Jueces recobran su independencia

JUL, 10, 2017 | 00:05 - Por MANUEL CASTRO M.

 

 

Manuel Castro M.

 


Las resoluciones de dos jueces han sido aplaudidas por analistas políticos y juristas. La primera, la absolución al señor Sampedro, quien sufrió por 19 meses de persecución judicial, estuvo preso casi tres meses, perdió su trabajo, todo porque el gobierno le acusó que en su carro, que le había sido alquilado para pasear un monigote de borrego, dizque había tenido explosivos sin autorización.


La otra, la absolución al periodista Martín Pallares por haber atacado a la honra del presidente Correa mediante un artículo de enredadas suposiciones de delitos. En este caso el juez que “inocentemente” había iniciado la causa ahora no encontró pruebas ni tampoco quien le reclame desde lo alto por su recién nacida imparcialidad.


Para cualquier ciudadano queda claro que si tales resoluciones se dictaban durante el anterior gobierno hubieran sido distintas, aplaudidas por el gobierno y denostadas por los acusados. Lo desagradable es que son los mismo jueces que, de improviso, se tornan independientes, sesudos y consecuentes pero a partir que el actual gobernante “extiende la mano”.


El juez debe ser la ley que habla, no el que tranquiliza a unos y defrauda a otros. Es evidente la humana debilidad de tales jueces, pues hasta hace pocos meses se les tenía desconfianza y ahora son los nuevos Justinianos y Catones. La virtud de un juez debe ser permanente, el recto razonamiento jurídico debe estar siempre presente, la búsqueda de la justicia no debe favorecer a bando alguno. Las leyes no son negocios para que se adapten a quien está gobernando o fustiguen a quien ha dejado de gobernar.
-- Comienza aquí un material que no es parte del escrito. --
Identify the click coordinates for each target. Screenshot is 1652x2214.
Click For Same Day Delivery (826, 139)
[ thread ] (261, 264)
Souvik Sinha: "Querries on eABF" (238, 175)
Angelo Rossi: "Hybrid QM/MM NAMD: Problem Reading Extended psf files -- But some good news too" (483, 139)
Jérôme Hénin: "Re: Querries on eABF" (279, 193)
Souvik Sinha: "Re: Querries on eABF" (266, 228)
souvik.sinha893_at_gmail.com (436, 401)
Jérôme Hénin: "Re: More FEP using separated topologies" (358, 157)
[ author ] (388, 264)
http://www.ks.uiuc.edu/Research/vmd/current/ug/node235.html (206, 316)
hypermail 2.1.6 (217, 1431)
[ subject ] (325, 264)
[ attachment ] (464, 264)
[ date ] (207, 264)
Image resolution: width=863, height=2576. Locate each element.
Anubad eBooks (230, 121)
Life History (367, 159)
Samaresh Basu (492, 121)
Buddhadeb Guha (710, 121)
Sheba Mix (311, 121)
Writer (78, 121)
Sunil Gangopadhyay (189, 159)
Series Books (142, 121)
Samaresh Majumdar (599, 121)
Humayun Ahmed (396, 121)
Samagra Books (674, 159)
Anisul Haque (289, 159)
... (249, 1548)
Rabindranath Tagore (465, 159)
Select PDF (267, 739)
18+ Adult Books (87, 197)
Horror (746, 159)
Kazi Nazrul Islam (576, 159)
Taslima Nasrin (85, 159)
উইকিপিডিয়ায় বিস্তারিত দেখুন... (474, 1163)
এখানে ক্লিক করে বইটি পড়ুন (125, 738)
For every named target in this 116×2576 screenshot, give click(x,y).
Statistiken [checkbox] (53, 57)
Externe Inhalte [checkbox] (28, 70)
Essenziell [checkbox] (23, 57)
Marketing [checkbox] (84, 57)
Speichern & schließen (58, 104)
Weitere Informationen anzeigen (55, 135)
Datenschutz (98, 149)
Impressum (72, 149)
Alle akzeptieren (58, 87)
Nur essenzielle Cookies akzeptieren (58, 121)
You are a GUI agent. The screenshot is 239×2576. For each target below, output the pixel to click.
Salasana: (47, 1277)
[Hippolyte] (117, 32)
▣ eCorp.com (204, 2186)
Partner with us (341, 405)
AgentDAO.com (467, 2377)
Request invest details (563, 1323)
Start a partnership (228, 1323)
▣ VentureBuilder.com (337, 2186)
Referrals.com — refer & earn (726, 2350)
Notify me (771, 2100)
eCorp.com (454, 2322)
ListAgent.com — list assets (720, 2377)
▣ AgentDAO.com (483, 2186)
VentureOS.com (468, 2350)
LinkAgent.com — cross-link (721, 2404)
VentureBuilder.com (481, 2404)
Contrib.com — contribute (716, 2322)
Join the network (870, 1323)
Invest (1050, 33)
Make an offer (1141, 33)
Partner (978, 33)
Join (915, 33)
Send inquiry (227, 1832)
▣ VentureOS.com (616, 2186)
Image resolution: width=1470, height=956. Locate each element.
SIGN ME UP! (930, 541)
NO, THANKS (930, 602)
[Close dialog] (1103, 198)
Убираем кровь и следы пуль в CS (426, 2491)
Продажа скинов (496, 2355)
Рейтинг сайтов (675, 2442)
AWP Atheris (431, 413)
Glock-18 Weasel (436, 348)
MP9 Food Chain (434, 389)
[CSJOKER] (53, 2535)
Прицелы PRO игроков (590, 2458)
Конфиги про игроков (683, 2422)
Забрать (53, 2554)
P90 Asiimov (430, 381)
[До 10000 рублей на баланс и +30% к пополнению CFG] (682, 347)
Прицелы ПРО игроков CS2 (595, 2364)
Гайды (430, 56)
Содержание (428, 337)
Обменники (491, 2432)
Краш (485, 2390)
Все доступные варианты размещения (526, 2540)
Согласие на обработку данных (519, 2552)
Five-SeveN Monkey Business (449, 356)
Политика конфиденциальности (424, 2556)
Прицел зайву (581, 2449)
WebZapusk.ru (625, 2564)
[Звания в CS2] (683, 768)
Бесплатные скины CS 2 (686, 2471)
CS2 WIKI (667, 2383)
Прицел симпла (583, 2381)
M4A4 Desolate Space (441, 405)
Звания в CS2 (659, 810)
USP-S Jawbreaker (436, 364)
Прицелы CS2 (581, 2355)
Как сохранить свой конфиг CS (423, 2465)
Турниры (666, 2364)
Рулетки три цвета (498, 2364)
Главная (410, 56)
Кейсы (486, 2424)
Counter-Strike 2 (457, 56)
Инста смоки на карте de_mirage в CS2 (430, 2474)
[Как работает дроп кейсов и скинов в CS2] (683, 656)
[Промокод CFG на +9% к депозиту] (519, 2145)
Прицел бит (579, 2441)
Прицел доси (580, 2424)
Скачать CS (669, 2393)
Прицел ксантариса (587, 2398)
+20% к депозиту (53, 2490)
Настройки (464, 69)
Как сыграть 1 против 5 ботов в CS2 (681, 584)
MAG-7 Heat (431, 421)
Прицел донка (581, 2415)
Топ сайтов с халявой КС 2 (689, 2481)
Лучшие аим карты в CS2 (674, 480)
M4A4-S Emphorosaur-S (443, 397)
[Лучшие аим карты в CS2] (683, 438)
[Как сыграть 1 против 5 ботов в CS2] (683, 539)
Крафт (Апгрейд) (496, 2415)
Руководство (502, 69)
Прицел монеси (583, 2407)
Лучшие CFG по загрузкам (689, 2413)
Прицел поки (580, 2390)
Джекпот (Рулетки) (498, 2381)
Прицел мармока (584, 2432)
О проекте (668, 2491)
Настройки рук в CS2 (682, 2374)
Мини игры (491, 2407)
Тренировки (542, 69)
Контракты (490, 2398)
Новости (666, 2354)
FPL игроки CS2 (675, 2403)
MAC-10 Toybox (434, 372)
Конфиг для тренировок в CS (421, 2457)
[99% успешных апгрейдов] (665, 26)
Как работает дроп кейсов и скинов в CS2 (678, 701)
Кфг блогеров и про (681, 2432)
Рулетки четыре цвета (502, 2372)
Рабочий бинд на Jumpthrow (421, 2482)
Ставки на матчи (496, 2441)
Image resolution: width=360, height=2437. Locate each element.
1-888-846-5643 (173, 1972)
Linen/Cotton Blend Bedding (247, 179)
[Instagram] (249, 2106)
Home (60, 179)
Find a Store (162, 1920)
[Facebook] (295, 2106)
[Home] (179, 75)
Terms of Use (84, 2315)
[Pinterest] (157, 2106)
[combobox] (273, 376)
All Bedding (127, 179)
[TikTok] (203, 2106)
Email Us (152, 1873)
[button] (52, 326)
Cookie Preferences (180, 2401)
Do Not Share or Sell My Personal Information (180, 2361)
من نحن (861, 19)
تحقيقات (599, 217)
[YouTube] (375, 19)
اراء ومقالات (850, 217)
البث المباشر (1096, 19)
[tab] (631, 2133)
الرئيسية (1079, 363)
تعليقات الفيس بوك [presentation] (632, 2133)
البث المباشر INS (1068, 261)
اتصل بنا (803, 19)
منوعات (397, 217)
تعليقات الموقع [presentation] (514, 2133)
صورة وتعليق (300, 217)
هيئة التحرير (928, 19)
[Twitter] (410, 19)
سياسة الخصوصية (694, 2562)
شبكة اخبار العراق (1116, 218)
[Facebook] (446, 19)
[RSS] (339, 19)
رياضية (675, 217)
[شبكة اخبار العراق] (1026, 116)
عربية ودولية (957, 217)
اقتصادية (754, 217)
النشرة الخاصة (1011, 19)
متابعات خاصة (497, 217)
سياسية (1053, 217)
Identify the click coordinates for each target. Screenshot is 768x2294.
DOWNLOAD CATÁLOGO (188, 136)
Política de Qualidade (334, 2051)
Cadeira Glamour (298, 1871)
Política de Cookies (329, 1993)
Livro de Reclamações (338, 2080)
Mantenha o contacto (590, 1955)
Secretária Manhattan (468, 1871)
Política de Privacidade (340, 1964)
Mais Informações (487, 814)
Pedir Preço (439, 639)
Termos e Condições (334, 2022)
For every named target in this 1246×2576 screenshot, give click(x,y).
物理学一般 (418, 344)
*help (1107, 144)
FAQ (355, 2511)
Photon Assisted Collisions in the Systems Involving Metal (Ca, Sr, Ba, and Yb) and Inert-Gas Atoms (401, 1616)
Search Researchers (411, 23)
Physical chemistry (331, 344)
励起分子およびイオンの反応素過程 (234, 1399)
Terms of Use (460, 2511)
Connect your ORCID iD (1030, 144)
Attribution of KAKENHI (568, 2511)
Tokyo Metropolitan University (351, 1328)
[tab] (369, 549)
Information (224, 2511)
Muchos inocentes han sido castigados por los mismos jueces por imposición de los anteriores gobernantes. Su culpa no ha desaparecido. Está bien que enmienden sus actos de debida obediencia, pero deben dejar de ser jueces. A la vuelta de la esquina, tal vez en el 2021, volverán a las andadas jurídicas.
Los jueces son pasajeros y la justicia permanente, porque nada hay más difícil que los hombres juzguen a otros hombres cuando se duda de su rectitud y a veces de su conocimiento.